This happened a few years back when a villager approached Coimbatore MFD Ramprabu to seek his views on putting Rs.30 lakh in real estate to create a legacy for his three daughters. The client came through referral and was keen on buying a piece of land with this money.
Interestingly, Ramprabu did not stop this client to invest in real estate; instead, Ramprabu educated him about the long-term benefits of investing in mutual funds and advised him to put 50% each in mutual funds and real estate.
While the client liked the idea of investing in mutual funds, he did not invest his money as he had no clarity on returns. However, Ramprabu persistently followed up with the client and educated him continuously about the benefits of mutual funds. Finally, after four months of discussion, the client invested Rs.15 lakh each in mutual funds and real estate.
Surprisingly, after 15 years, when this client tried to sell his land, which was valued at Rs.40 lakh, he was unable to find any buyer. However, he was amazed to see that his Rs.15 lakh in mutual funds had grown to Rs.1.50 crore. He now regrets his decision of putting Rs.15 lakh in real estate.
Recognising Ramprabu’s efforts in creating a big difference in clients’ life, Axis MF and Cafemutual came together to celebrate the extraordinary work and accomplishments of MFDs through Sanjeevani MFD Awards 2023 at Cafemutual Ideas Fest. The awards felicitated eight inspiring MFDs who are ‘Sanjeevani’ for their clients and have become an indispensable part of their lives.
Talking about this, Ramprabu told Cafemutual that he met this client several times to build trust. “It took four months to close to deal. However, I never gave up and followed up with him constantly.”
Another thing that played a key role in converting this client was advising the client to invest a portion in mutual funds. “In my experience, MFDs should never tell clients that they are wrong. In this situation, many MFDs tell their clients that they should not put anything in real estate as it is illiquid and expensive. But clients do not want to hear this. Instead, MFDs should ask clients to start investing in mutual funds with 50-60% of the total investible corpus. This makes them receptive to your ideas.”
Narrating the story further, Ramprabu said that the client saw his investment portfolio fall by 40% after 6 months of investment and the value remained flat for another 3 years. “This client approached me to redeem his money from mutual funds after six months of investments. However, I told him to have patience and stay invested for at least 10 years.
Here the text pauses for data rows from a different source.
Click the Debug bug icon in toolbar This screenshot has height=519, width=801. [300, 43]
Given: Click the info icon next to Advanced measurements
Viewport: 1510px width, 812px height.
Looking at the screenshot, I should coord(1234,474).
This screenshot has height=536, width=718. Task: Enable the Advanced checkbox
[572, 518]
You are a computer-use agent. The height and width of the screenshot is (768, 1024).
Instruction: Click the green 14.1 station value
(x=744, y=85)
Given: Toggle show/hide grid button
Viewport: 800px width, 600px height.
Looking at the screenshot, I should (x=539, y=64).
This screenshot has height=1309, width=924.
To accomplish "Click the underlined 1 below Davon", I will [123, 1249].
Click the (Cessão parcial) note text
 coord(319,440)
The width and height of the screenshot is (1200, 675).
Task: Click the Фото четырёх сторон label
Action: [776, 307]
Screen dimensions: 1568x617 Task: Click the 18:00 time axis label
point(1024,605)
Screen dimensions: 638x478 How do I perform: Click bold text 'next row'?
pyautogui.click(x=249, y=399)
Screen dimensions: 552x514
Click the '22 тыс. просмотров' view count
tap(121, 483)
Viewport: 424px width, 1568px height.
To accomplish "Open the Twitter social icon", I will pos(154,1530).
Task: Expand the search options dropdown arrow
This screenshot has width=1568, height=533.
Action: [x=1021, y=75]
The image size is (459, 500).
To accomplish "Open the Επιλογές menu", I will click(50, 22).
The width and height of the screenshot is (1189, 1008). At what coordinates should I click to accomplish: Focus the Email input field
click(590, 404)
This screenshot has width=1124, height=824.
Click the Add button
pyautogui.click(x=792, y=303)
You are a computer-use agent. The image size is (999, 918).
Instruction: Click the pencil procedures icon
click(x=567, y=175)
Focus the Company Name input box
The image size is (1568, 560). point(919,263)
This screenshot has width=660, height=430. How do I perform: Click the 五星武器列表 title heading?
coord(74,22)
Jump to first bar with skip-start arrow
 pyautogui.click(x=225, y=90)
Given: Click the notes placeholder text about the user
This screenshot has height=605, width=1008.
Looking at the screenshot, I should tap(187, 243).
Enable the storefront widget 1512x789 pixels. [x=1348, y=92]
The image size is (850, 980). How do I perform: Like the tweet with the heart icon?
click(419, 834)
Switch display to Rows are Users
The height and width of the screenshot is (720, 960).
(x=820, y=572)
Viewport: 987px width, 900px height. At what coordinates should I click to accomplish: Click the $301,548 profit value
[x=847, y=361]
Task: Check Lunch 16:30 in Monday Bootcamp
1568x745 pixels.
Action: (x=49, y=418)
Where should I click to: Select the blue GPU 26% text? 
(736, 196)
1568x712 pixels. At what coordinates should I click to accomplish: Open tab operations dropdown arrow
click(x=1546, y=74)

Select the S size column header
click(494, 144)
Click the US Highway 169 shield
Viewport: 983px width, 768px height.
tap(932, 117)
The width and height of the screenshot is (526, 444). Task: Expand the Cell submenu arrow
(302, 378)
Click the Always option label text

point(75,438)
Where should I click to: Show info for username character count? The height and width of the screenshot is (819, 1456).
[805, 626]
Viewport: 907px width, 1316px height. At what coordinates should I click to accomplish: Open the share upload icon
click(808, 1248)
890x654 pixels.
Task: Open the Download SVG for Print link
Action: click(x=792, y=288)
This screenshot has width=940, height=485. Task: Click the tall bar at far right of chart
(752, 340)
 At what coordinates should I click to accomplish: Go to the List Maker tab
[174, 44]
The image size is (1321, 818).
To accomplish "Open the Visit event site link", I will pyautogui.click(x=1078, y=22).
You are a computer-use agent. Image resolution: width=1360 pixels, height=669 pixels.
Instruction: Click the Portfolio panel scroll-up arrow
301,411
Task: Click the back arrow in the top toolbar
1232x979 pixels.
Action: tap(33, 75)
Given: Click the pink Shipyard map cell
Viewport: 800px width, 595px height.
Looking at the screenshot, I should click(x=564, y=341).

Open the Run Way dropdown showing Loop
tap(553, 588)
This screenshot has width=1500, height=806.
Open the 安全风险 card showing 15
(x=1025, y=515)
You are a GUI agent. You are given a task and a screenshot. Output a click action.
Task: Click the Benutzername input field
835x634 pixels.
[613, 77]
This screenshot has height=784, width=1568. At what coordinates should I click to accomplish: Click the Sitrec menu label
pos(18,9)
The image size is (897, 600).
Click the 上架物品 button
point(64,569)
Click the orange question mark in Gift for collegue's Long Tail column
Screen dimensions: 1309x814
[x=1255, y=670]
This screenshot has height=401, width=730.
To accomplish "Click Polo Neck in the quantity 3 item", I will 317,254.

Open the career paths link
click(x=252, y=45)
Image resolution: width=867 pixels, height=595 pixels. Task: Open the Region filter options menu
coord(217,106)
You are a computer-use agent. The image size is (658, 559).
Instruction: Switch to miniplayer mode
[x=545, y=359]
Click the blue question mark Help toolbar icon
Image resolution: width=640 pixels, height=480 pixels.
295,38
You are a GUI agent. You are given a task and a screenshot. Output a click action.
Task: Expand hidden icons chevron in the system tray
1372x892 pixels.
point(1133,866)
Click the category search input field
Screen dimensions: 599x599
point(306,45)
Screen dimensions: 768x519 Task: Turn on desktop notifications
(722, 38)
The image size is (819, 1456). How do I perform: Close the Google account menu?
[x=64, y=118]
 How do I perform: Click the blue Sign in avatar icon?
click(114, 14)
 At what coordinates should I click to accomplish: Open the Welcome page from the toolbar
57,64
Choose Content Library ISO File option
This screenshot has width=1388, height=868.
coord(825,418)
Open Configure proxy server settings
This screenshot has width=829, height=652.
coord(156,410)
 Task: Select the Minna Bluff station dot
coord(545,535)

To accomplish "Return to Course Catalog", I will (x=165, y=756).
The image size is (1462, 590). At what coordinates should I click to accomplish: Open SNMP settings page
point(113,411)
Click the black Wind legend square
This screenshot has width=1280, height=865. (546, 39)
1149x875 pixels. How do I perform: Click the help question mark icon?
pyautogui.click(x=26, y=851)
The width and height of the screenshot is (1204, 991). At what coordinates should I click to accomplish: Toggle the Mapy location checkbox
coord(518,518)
I met him several times to keep his confidence alive in mutual funds and handhold him during difficult times. As a result, when this client came to know about value of his investment, he thanked me and told his daughters to invest with me. Today, I am managing the wealth of the entire family.”
Giving us some pieces of advice to acquire clients from villages, Ramprabu said that MFDs should first build relationship with rural people before onboarding them as clients. He said that MFDs can reach out to prospective clients in rural areas through referrals and education sessions.
He also believes that MFDs should make repeated efforts to educate such clients. “Have patience, it may take more than 6 months to convert rural clients. But once they come onboard, they remain invested for life.”